#### Description of the task
Copy out all of the data word for word. Omit every picture.

#### Data section
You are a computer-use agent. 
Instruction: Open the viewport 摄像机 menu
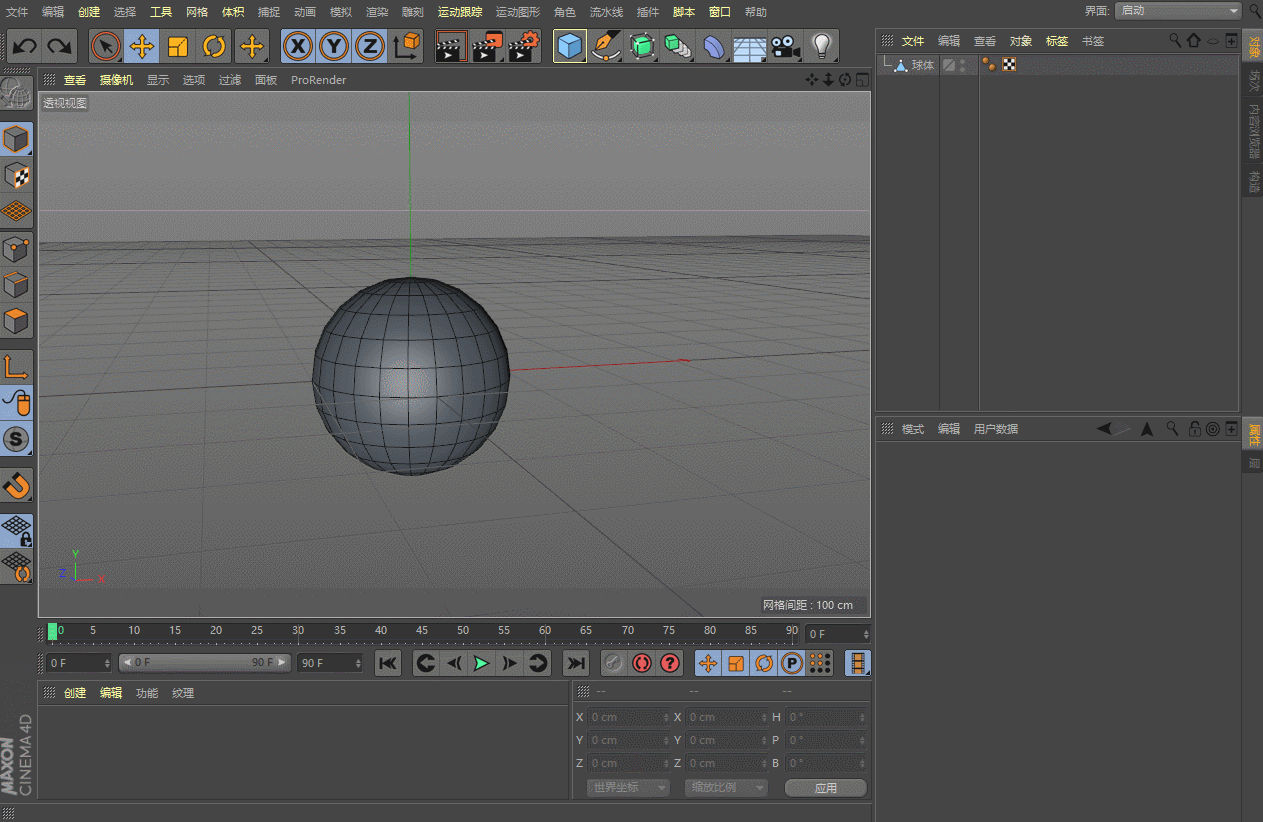116,80
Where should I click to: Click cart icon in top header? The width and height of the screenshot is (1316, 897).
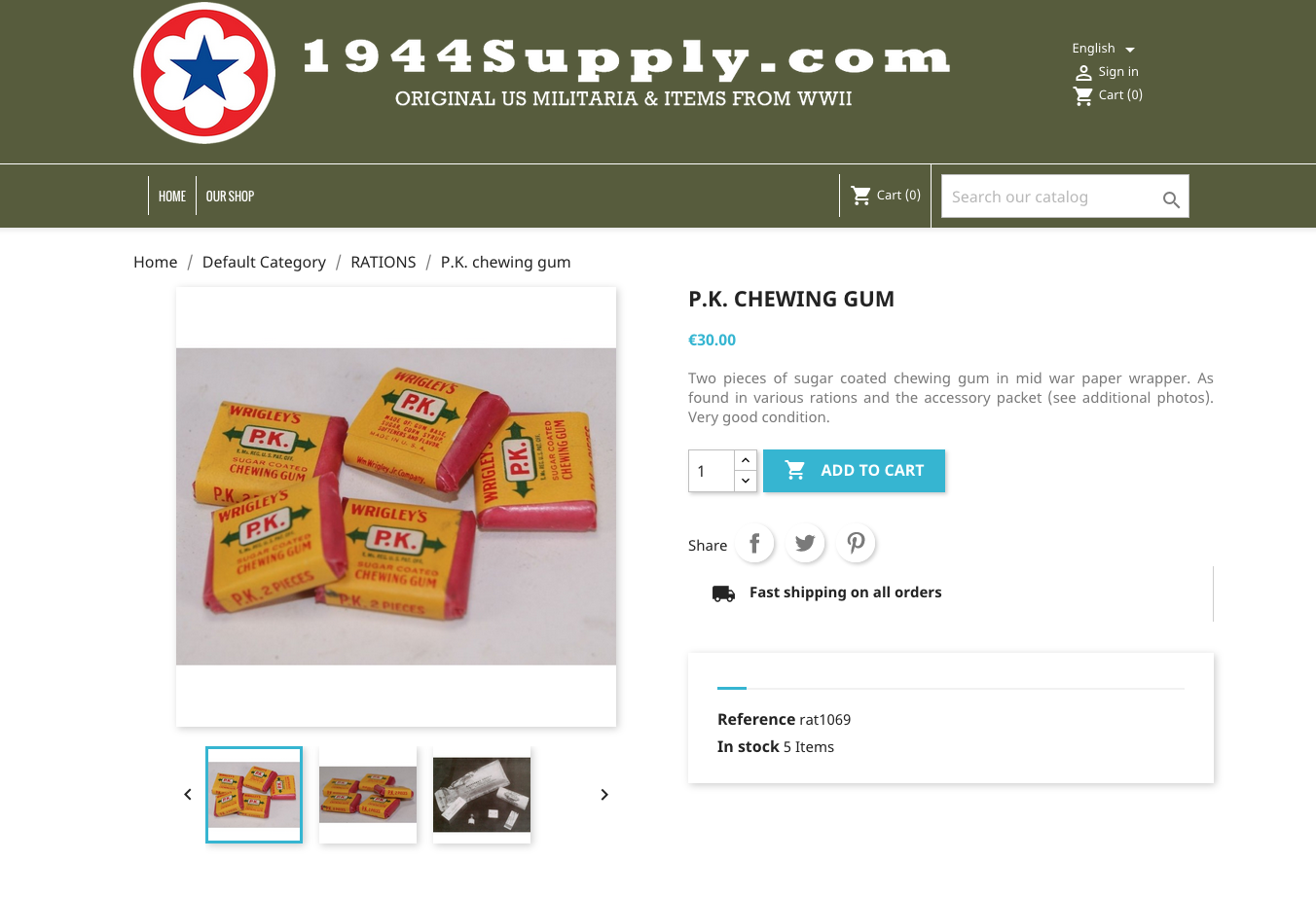[x=1083, y=95]
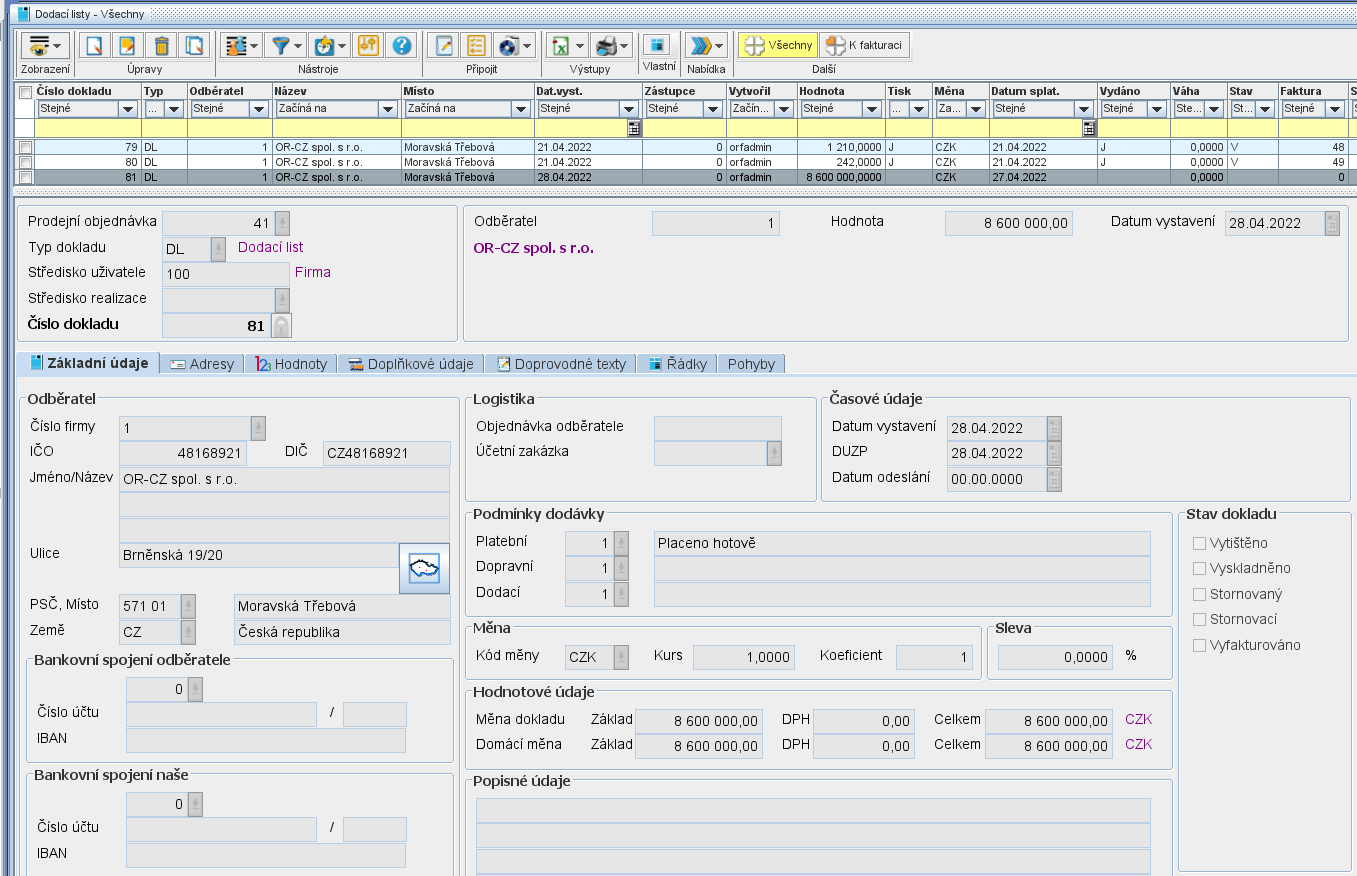The height and width of the screenshot is (876, 1357).
Task: Check the row checkbox for document 79
Action: (x=25, y=147)
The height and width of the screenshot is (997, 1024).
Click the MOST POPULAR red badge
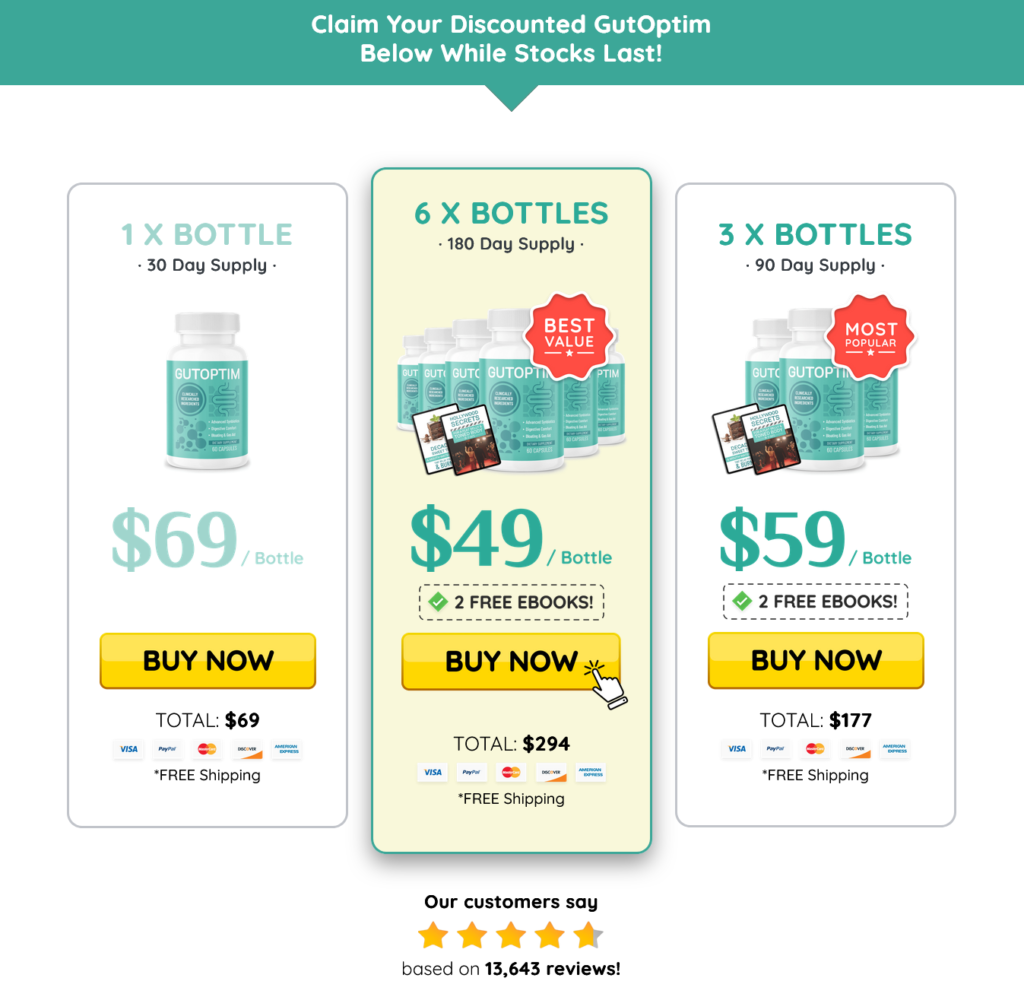coord(871,336)
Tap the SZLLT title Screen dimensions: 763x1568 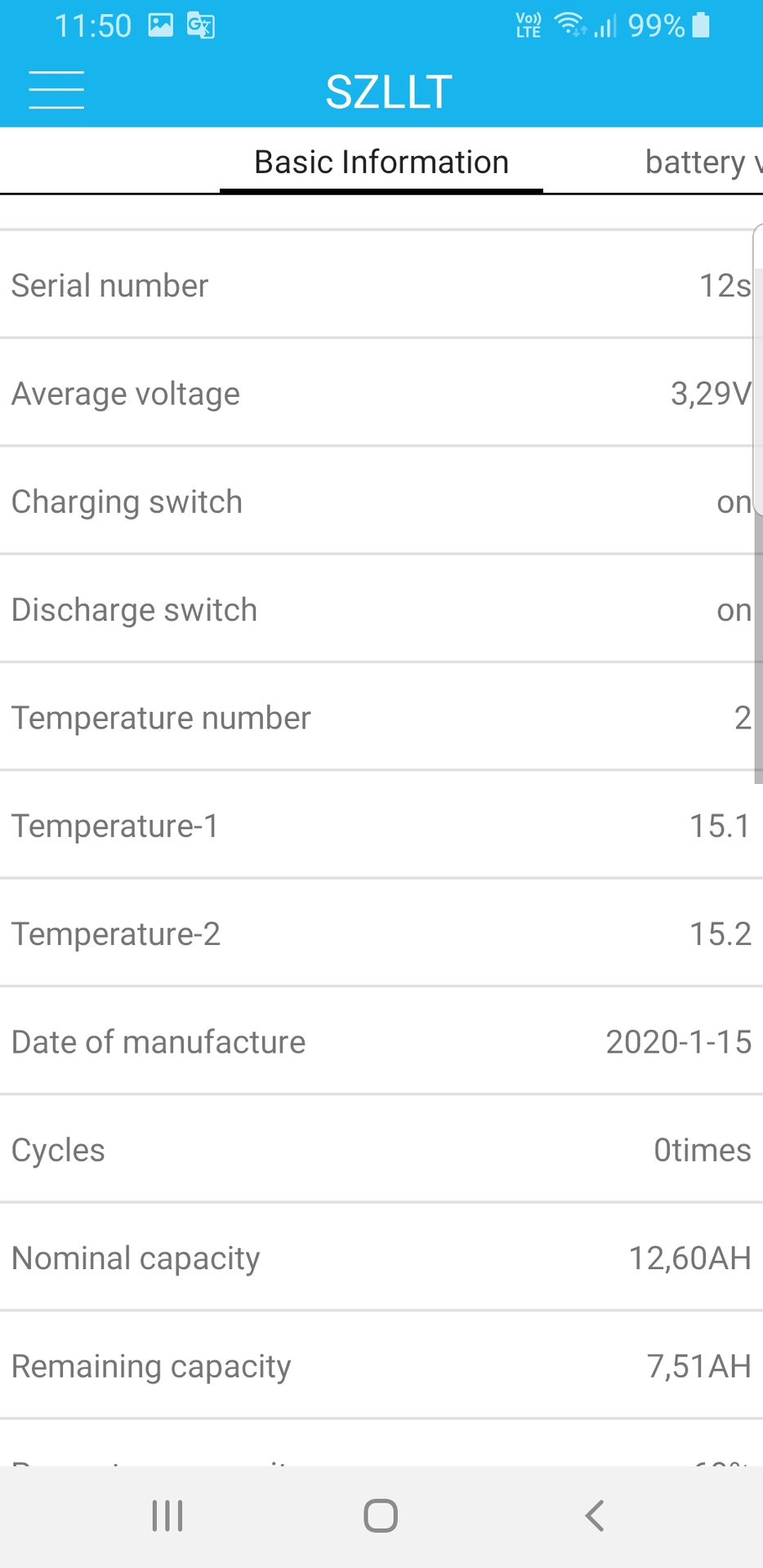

#### Response for this exercise
You are a computer-use agent. 
Instruction: Open the viewport 摄像机 menu
116,80
Where should I click to: Click cart icon in top header? The width and height of the screenshot is (1316, 897).
[x=1083, y=95]
The height and width of the screenshot is (876, 1357).
Task: Check the row checkbox for document 79
Action: (x=25, y=147)
The height and width of the screenshot is (997, 1024).
Click the MOST POPULAR red badge
coord(871,336)
Tap the SZLLT title Screen dimensions: 763x1568 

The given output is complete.